Tendo vencido as eleições de 1976, em grande medida, por ter se apresentado como alguém que nada tinha a ver com tudo de maléfico que o eleitorado identificava nos centros de decisão nos Estados Unidos após o Vietnã e Watergate, Jimmy Carter acabou desabando também pelo fato de ter, na Casa Branca, permanecido um forasteiro. Durante quatro anos, ele foi um distante, enigmático presidente — alguém incapaz de confraternizar com senadores poderosos em torno de uma mesa de jantar, que não cultivava amizades em Wall Street, que era tratado formalmente de “senhor” mesmo por seus assessores mais íntimos e que, declaradamente, desprezava os dirigentes de seu próprio partido, o Democrata.
Agora, prevê-se para Carter o degredo do esquecimento — e, sem maiores rodeios, duas grandes editoras de Nova York já disseram, sem maiores rodeios, não ter grande interesse pelos dois livros que Jimmy Carter pretende escrever sobre sua Presidência.
Excetuado o caso de Nixon, que foi desonroso, não há exemplo na recente história americana de um presidente que tenha deixado o posto de forma mais melancólica, mesmo se incluído nos derradeiros dias de seu mandato o brilho da televisão ainda acendido sobre Carter, devido à triste questão dos reféns americanos no Irã.
E, no entanto, é preciso dizer que este homem deixa algumas profundas, vitais marcas de sua passagem efêmera pelo governo da maior potência do mundo.
Talvez seja útil a lembrança, num momento em que, um pouco como ocorre na China com a “Gangue dos Quatro”, só falta culpar Jimmy Carter e seu governo pelo mau tempo e pela erupção do vulcão Saint Helens, no Estado de Washington. Não, é claro, que o desempenho da administração Carter tenha sido brilhante. Deus sabe que se tratou de uma sucessão de frustrações entremeada por êxitos muitas vezes problemáticos.

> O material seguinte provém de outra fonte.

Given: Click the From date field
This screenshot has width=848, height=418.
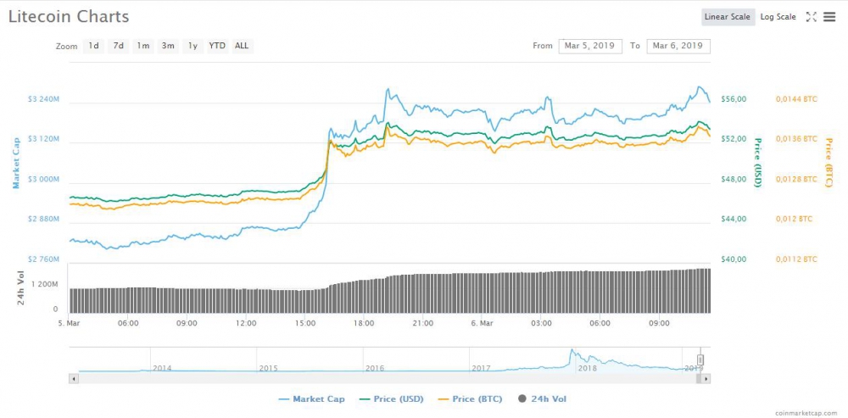Looking at the screenshot, I should pos(590,46).
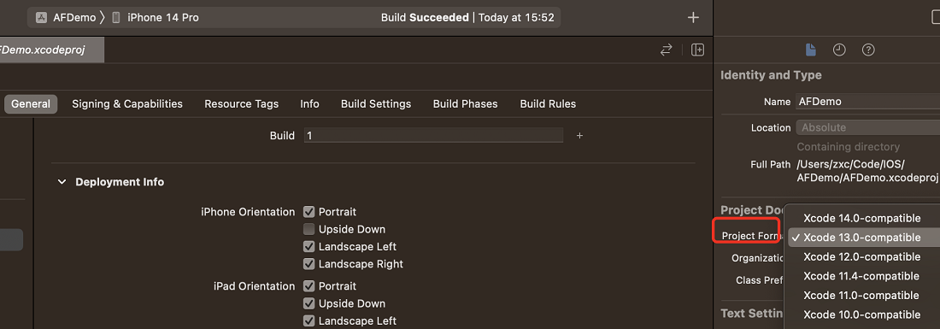
Task: Uncheck iPhone Landscape Right orientation
Action: pos(309,264)
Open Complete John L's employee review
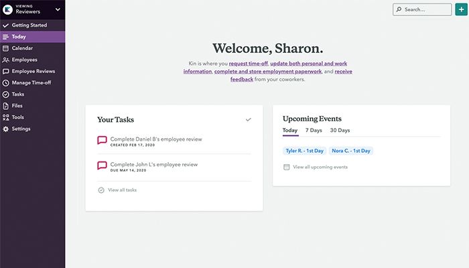This screenshot has width=469, height=268. coord(154,164)
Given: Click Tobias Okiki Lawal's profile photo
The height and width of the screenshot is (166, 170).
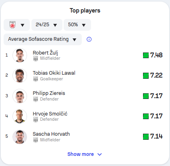Looking at the screenshot, I should [x=20, y=76].
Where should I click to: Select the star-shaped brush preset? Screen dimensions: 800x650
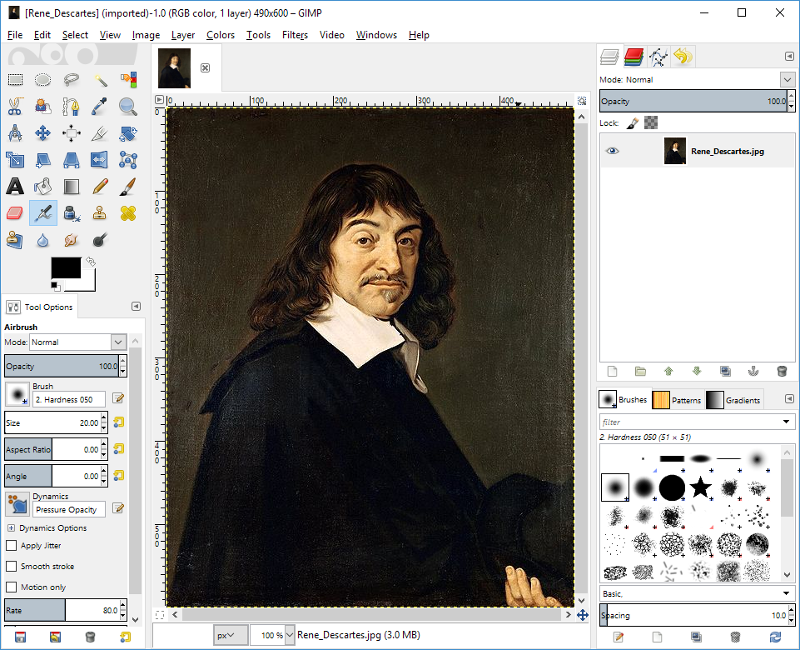(x=701, y=488)
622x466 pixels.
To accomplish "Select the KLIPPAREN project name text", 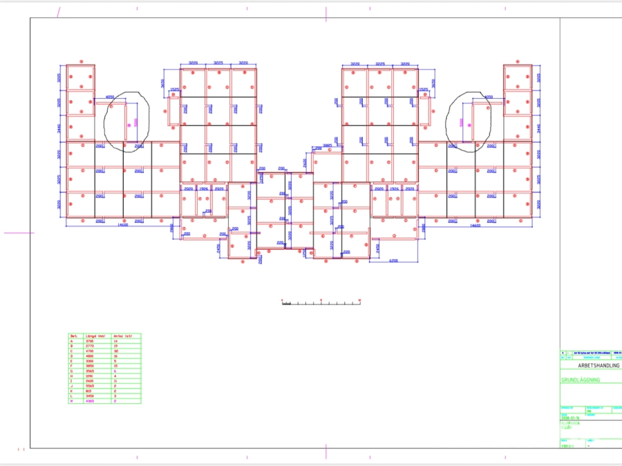I will (x=569, y=423).
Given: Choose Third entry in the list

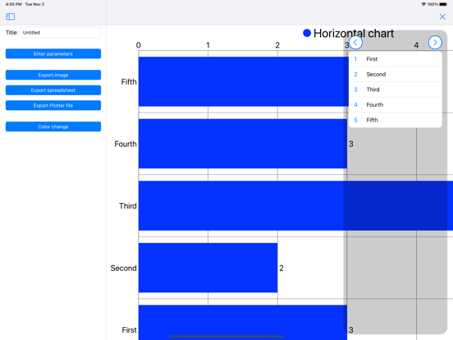Looking at the screenshot, I should click(x=396, y=90).
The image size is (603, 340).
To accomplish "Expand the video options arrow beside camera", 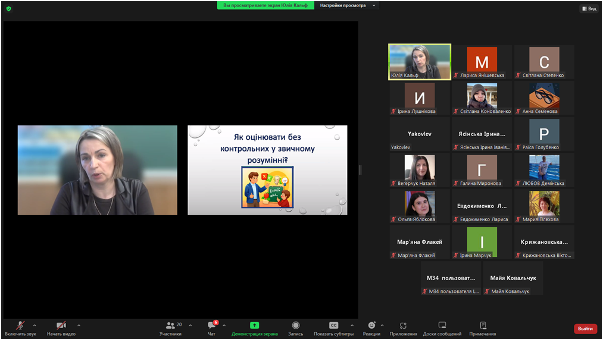I will click(79, 326).
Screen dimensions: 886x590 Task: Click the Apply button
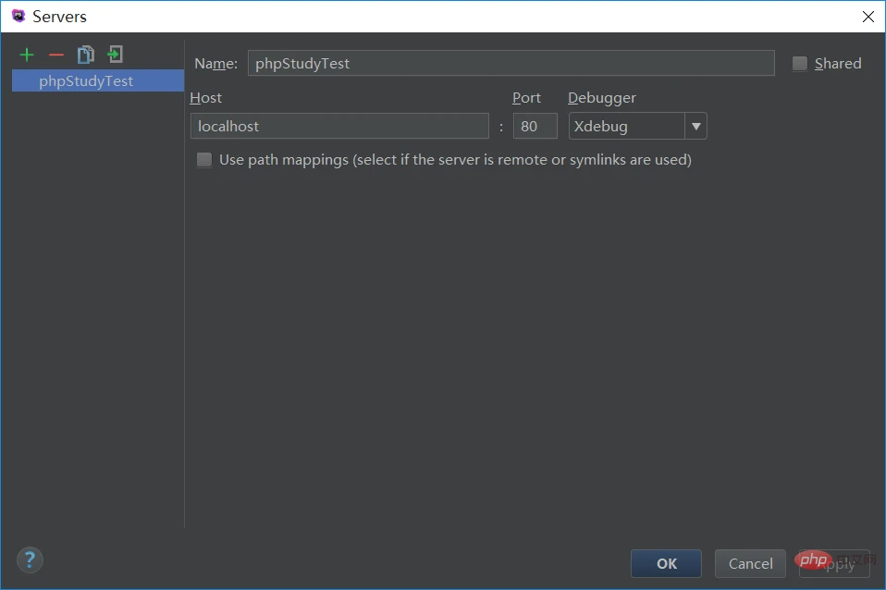pyautogui.click(x=832, y=563)
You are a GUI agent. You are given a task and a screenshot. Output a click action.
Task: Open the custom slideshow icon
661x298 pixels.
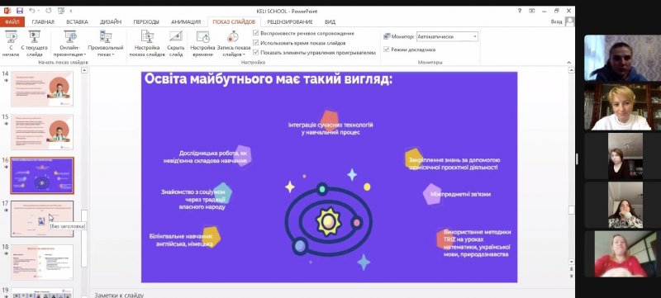(x=106, y=37)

Em certos momentos decisivos, porém, não faltou admirável coragem moral a este homem das trapalhadas na crise do Irã, do estardalhaço exagerado na crise do Afeganistão, das idas e voltas do relacionamento com os russos e das cabeçadas sem fim no trato da economia americana. Ele mergulhou pessoalmente, de uma forma que diplomatas experientes consideram suicida, para arrancar do Egito e de Israel os Acordos de Paz de Camp David, de 1979. Enfrentou interesses poderosos e uma barragem de demagogia interna para devolver o Canal do Panamá, apoiar um governo de maioria negra em Zimbabwe e normalizar as relações com a China.
Jimmy Carter talvez seja lembrado, acima de tudo, por sua política de direitos humanos. Não que ela tenha sido completamente consistente. Mas, impulsionada de forma inédita desde a própria Casa Branca, até então identificada justamente com as forças violadoras dos direitos humanos, essa política levou luz, esperança e alívio concreto para oprimidos nos quatro rincões do planeta e apontou um caminho para que os Estados Unidos resgatem uma de suas maiores grandezas.

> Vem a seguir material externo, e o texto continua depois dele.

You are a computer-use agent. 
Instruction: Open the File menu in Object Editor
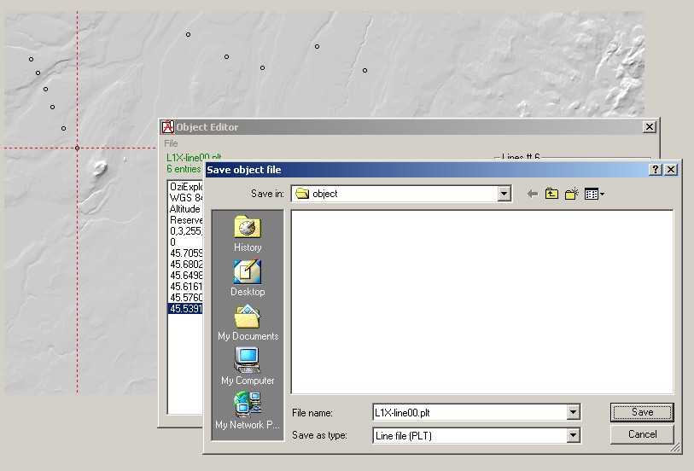[x=171, y=143]
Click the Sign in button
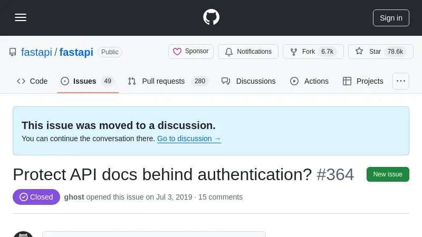 [391, 18]
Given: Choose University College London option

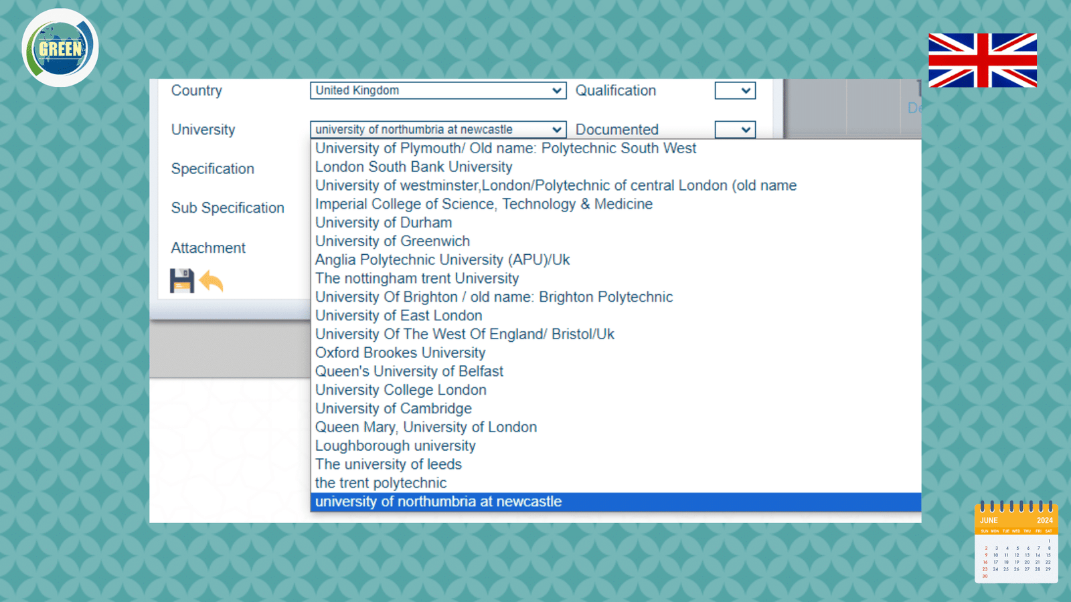Looking at the screenshot, I should (x=401, y=390).
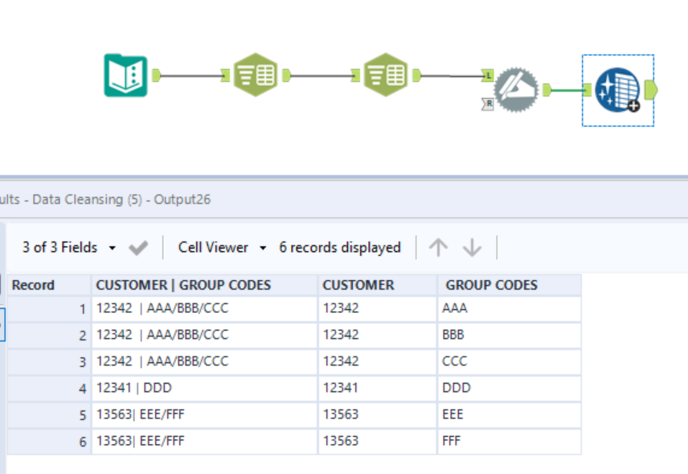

Este homem agora vencido e desacreditado também teve a coragem e o descortínio de ser o primeiro presidente americano a dizer a seu povo que o país, a vida e o mundo já não são os mesmos, que é impossível a uma nação com 5% da população do globo ter que devorar um terço dos recursos energéticos existentes para continuar vivendo — e, principalmente, que os Estados Unidos, num mundo complexo e multifacetado como o de hoje, não mais podem tudo e terão de conformar-se com isso.
São verdades que o povo americano, a julgar pelas promessas nostálgicas de Ronald Reagan, ainda se recusa a aceitar, e Carter com certeza deve em parte sua derrota à determinação em dizê-las. Por isso, e por ter elevado os direitos humanos a uma categoria que não mais pode ser ignorada nas relações internacionais, Carter justificou seu mandato — e, se “a vida não é justa”, como ele próprio disse certa vez, a História, com Jimmy Carter, acabará sendo.